A Nîmes, les Rouge et Noir ont affiché moins de maîtrise, mais quand on est leader au soir de la 3e journée, c’est aussi que beaucoup de signaux sont au vert.

Au terme d’une rencontre où Rennes s’est fait bousculer par des Nîmois aussi agressifs que percutants, il y a pourtant beaucoup de positif à retenir. Car ce match, que Julien Stéphan a comparé à «un combat de boxe» a notamment constitué une parfaite entrée en matière pour Serhou Guirassy, titularisé pour la première fois.
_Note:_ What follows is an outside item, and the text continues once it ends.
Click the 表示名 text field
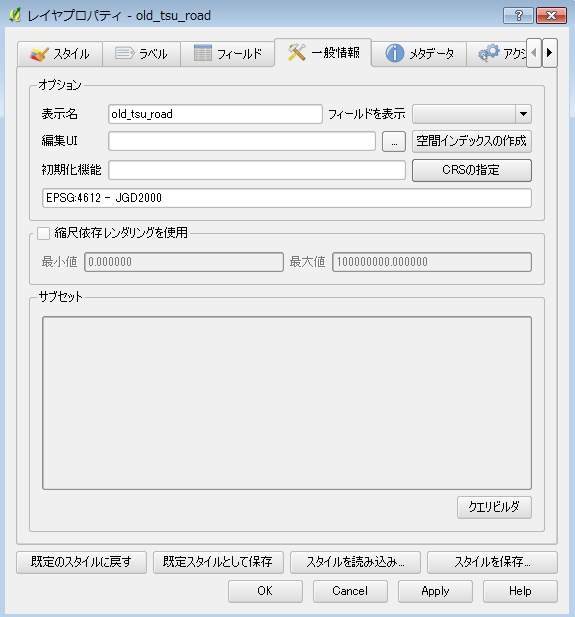The height and width of the screenshot is (617, 575). pos(215,114)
Un doublé (12e, 39e) qui a mis en avant tout l’éventail de ses qualités, dont un pied gauche qu’on ne lui connaissait pas aussi létal, avec lequel il a pu inscrire un des plus beaux buts de la journée. Il y a eu aussi cette entrée décisive de Benjamin Bourigeaud, qui devrait faire beaucoup de bien à celui qui restait sur une saison 2019-2020 bien terne. Et puis, au bout de 90 minutes en montagnes russes, il y a évidemment cette place de leader, comme la saison dernière au même stade de la saison. Une nouvelle très bonne habitude du Rennes de Stéphan.

Deux fois, le troisième du dernier exercice s’est fait rejoindre au score (Cubas à la 36e, Ferhat à la 55e), avant de finir par prendre le dessus sous l’impulsion de l’entrant Bourigeaud. Il y eut d’abord ce coup-franc superbement ajusté (73e), que Nayef Aguerd, le surprenant co-meilleur buteur rennais, a rabattu au fond des filets. Un nouveau but sur coup de pied arrêté, le troisième de la saison déjà -un par match- alors que Rennes avait inscrit seulement six buts sur ce genre de phase la saison dernière. Pas le fruit du hasard, puisque Julien Stéphan a révélé que l’exercice était désormais abordé «différemment» lors des entraînements. Un travail qui paie manifestement, même si ce progrès doit aussi être imputable à la qualité individuelle d’Aguerd sur ce genre de phase. Et puis, au bout du temps additionnel, Bourigeaud, cette fois buteur, a encore frappé pour donner une ampleur pas forcément justifiée au succès rennais (2-4). Un but important pour un joueur en manque de stats, qui n’avait fait trembler les filets qu’à deux reprises la saison dernière, pour une passe décisive. Comme le confia ultérieurement Julien Stéphan, l’entrée du Calaisien avait été programmée pour un moment du match où il pourrait «apporter beaucoup, dans le pressing, l’utilisation du ballon». «En plus, il a été décisif» ajoutait-il.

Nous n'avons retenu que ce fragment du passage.